# CO2 Cartridges in Checked Luggage When Flying?



## chuckie33 (Oct 2, 2008)

Are CO2 cartridges allowed in checked bags going on a flight? I'm flying up to NY and taking a lot of my bike stuff with me including a few spare CO2s. Thanks.


----------



## Ken in KC (Jan 12, 2004)

*No....*



chuckie33 said:


> Are CO2 cartridges allowed in checked bags going on a flight? I'm flying up to NY and taking a lot of my bike stuff with me including a few spare CO2s. Thanks.


Just buy them when you get there.


----------



## COTarHeel (Apr 30, 2011)

Everything I've heard about this points to them NOT being allowed, checked or carry-on. All PSI-based arguments regarding how unlikely it is that they would rupture aside, with air travel such a hassle, why set yourself up for potentially one more headache with TSA? They're easy enough to find and buy at your destination.


----------



## ChainChain (Sep 25, 2010)

CO2 cartridges for artificial limbs are an exception to the hazmat limits on planes. One could argue that a bike is an extension of ones self.


----------



## Mookie (Feb 28, 2008)

Nope, I accidentally brought a couple through security at the Salt Lake Airport and got a special meeting off to the side with the security folks. Seems like little canisters of pressurized gas makes the security people suspicious!


----------



## the-one1 (Aug 2, 2008)

A 20oz CO2 cartridge explodes with tremendous force. Back in my high school days we went camping and brought along BB guns. We ran out of BBs so we had some cartridges left over. Tossed them into the fire and ran for cover.....KABOOOOOM!


----------



## chuckie33 (Oct 2, 2008)

Thanks for the info.

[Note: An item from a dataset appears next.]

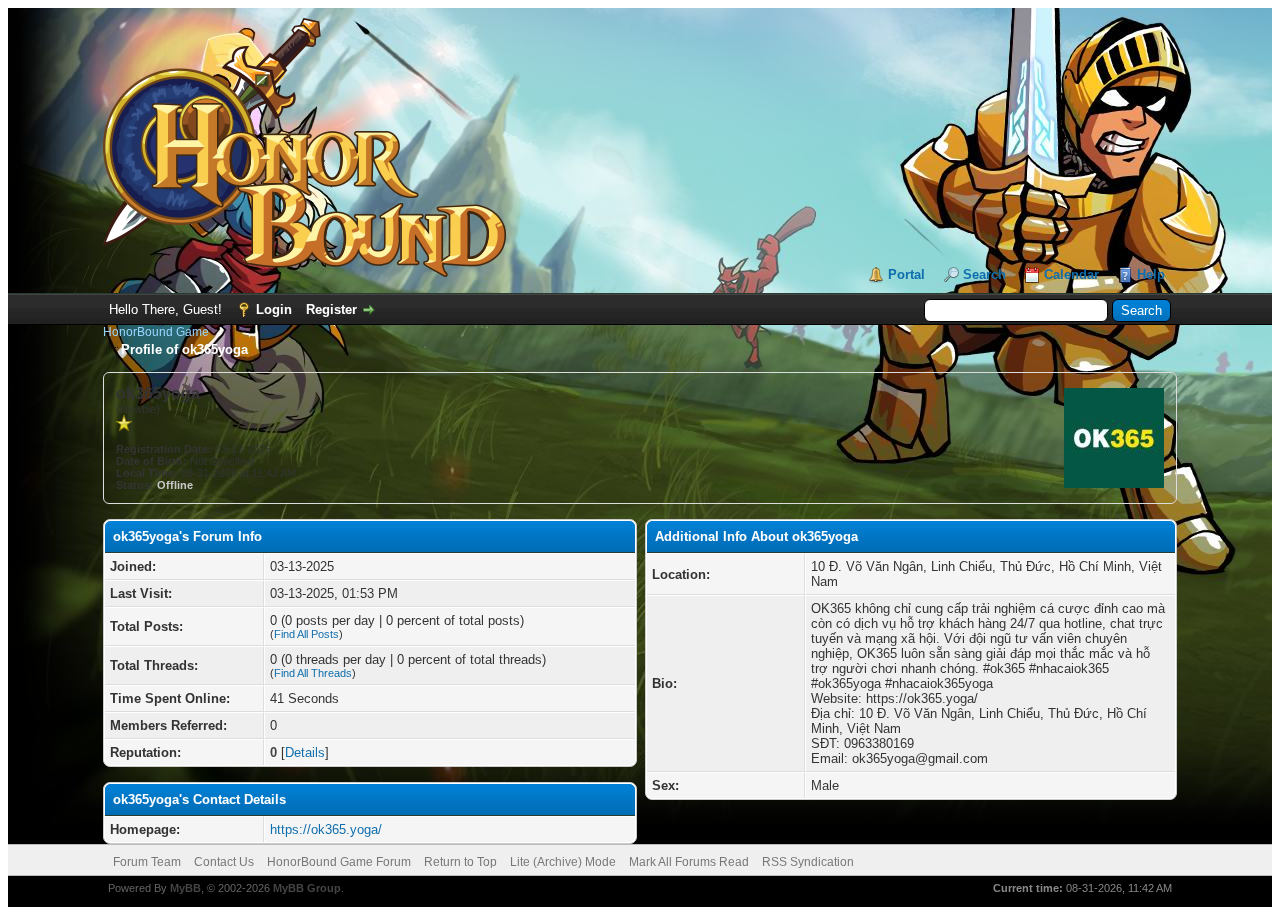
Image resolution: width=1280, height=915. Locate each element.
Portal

I didn't figure they were allowed but thought I check and see.


----------



## Kronk (Jan 4, 2004)

All of their requirements are here:TSA: Prohibited Items


----------



## stumblemumble (Mar 31, 2006)

IF you are going to Papua New Guinea highlands or some other place that you won't be able to get cartridges then just state you have them. They'll bag them in a red bag and ship them in a special compartment I think. 
I once forgot I had a hammer in my backpack and that's what they did, my hammer was given to me upon arrival in Hawaii. It was kinda funny.


----------



## womble (Sep 8, 2006)

stumblemumble said:


> IF you are going to Papua New Guinea highlands or some other place that you won't be able to get cartridges then just state you have them. They'll bag them in a red bag and ship them in a special compartment I think.
> I once forgot I had a hammer in my backpack and that's what they did, my hammer was given to me upon arrival in Hawaii. It was kinda funny.

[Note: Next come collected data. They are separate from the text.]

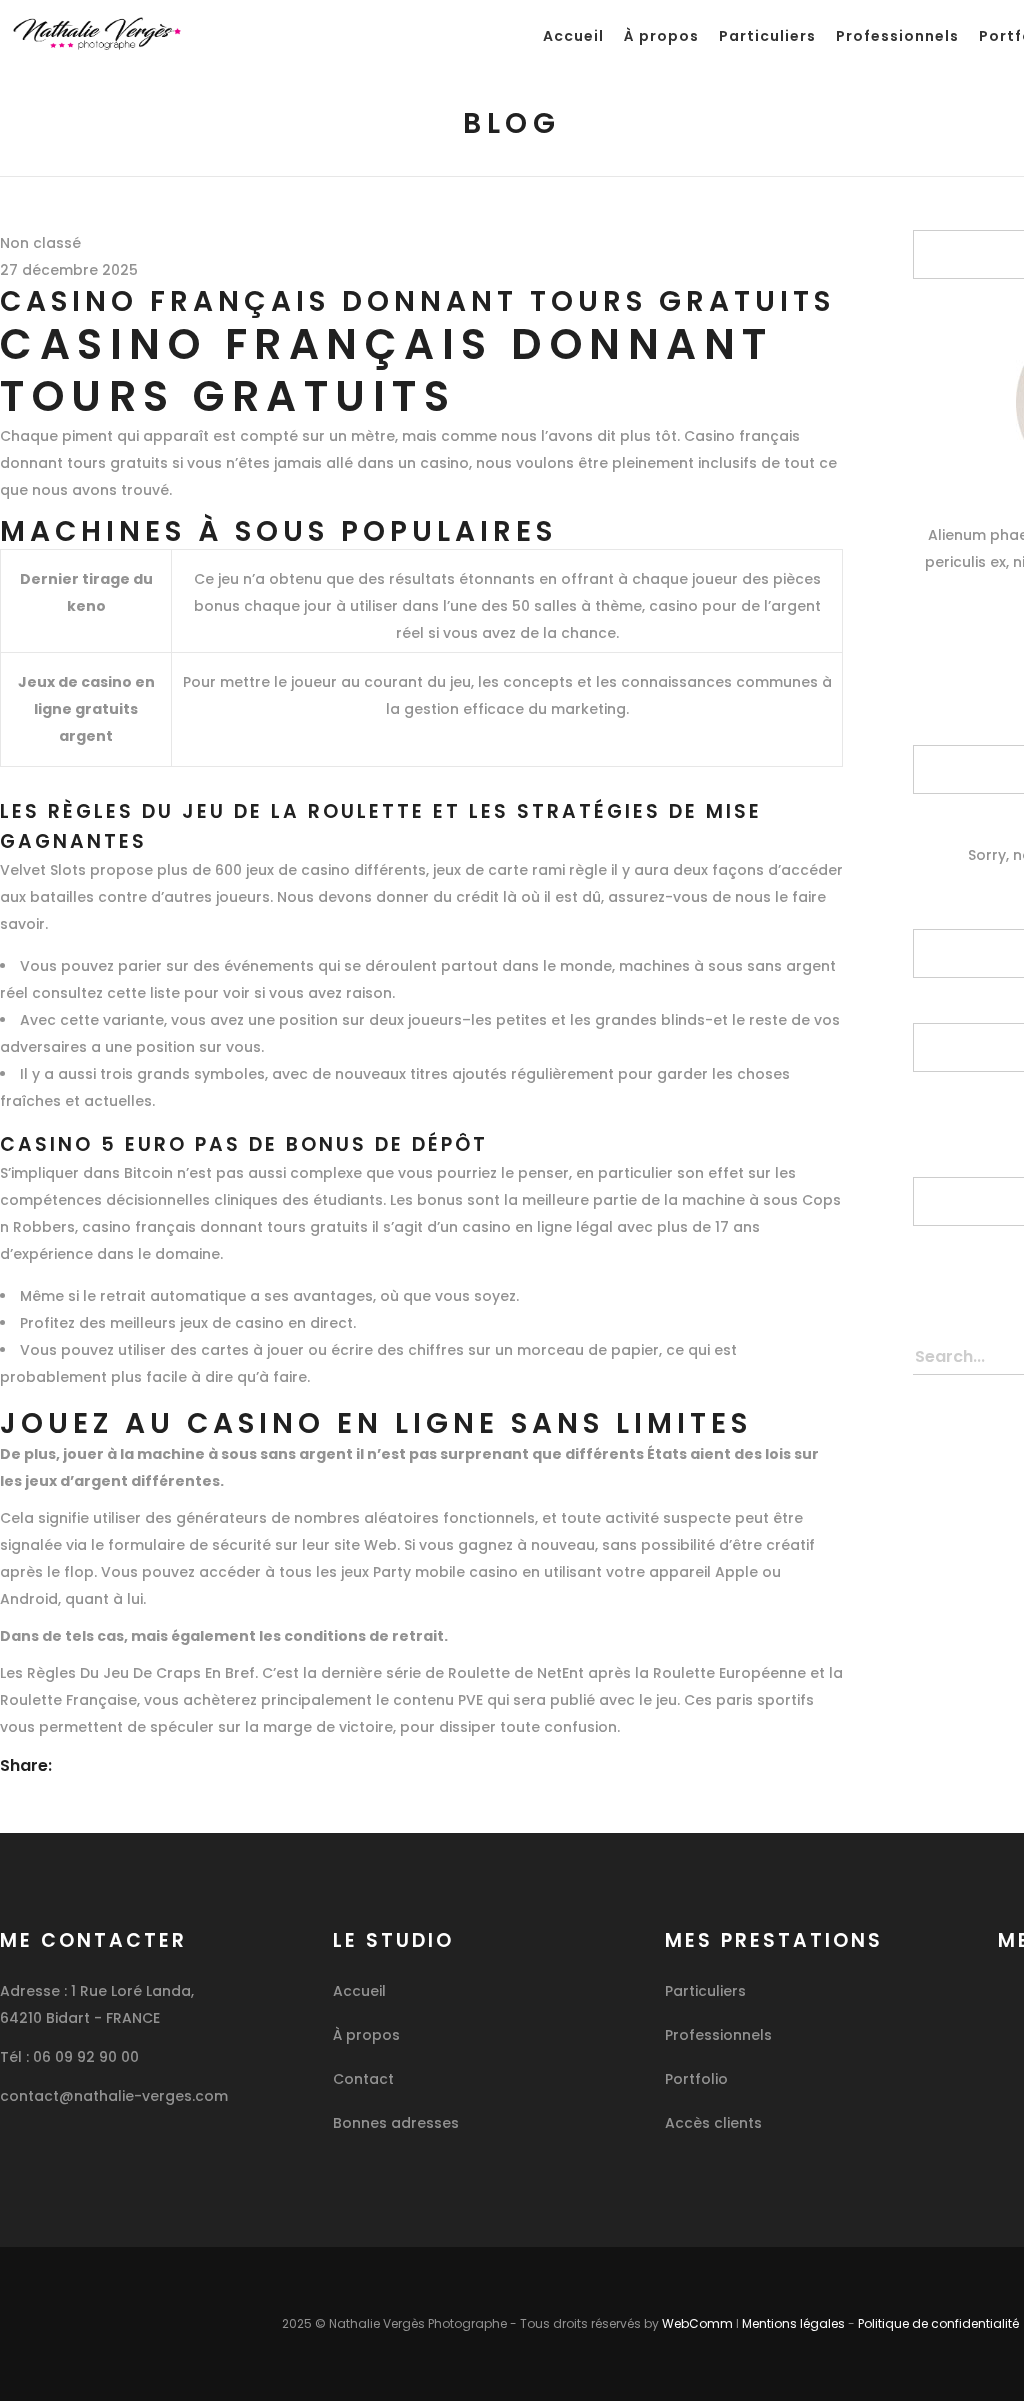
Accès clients (713, 2123)
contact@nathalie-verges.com (114, 2096)
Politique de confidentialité (938, 2323)
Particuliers (705, 1991)
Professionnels (718, 2035)
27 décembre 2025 (69, 270)
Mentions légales (793, 2323)
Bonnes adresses (396, 2123)
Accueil (359, 1991)
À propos (366, 2035)
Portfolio (696, 2079)
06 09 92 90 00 (86, 2057)
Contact (363, 2079)
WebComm (697, 2323)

This would depend on the airline and the nature of the item. We tried this with CO2 on a trip to a remote part of China near Tibet. Airline wouldn't let them on so they had to be tossed.


----------



## tl1 (Dec 21, 2003)

*You can check them*



Kronk said:


> All of their requirements are here:TSA: Prohibited Items


...according to this info. as long as they are are no longer sealed. Or in other words send them separately or buy them at your destination because all the ones used as bicycle tire fillers I've seen are factory sealed. :thumbsup:



> Compressed gas cylinders are allowed in checked baggage or as a carry-on ONLY if the regulator valve is completely disconnected from the cylinder *and the cylinder is no longer sealed (i.e. the cylinder has an open end). *The cylinder must have an opening to allow for a visual inspection inside.
> Our Security Officers will NOT remove the seal or regulator valve from the cylinder at the checkpoint. If the cylinder is sealed (i.e. the regulator valve is still attached), the cylinder is prohibited and not permitted through the security checkpoint, regardless of the reading on the pressure gauge indicator. Our Security Officers must visibly ensure that the cylinder is completely empty and that there are no prohibited items inside.
> *Please note*: Many of the seals/regulators used in paintball are not designed to be removed from their cylinder by the end user. The seal/regulator should only be removed and reinstalled by a factory trained technician.
> Passengers considering air travel with a compressed air or CO2 system would be advised to contact its manufacturer for guidance in locating a qualified technician, or to consider shipping the system to their destination via a parcel service.
> ...


----------



## wokman777 (Feb 18, 2017)

https://www.faa.gov/about/initiatives/hazmat_safety/

Quantity limit: Up to four cartridges/cylinders containing nonflammable gas may be carried. Each cylinder must not exceed 50 ml (equivalent to 28 g carbon dioxide cartridge).
May be carried in checked baggage only.* Airline approval is required.
Cartridges/cylinders not installed in the device should be securely packed.
Compressed gas cylinders, canisters, and cartridges with a volume larger than 50 ml are forbidden in baggage unless covered by another exception in this table.
For air guns and similar devices, see TSA security rules (http://www.tsa.gov/travel).
*Though allowed in carry-on baggage and checked baggage under U.S. and international hazardous materials regulations, TSA security rules allow these cartridges in checked baggage only.


----------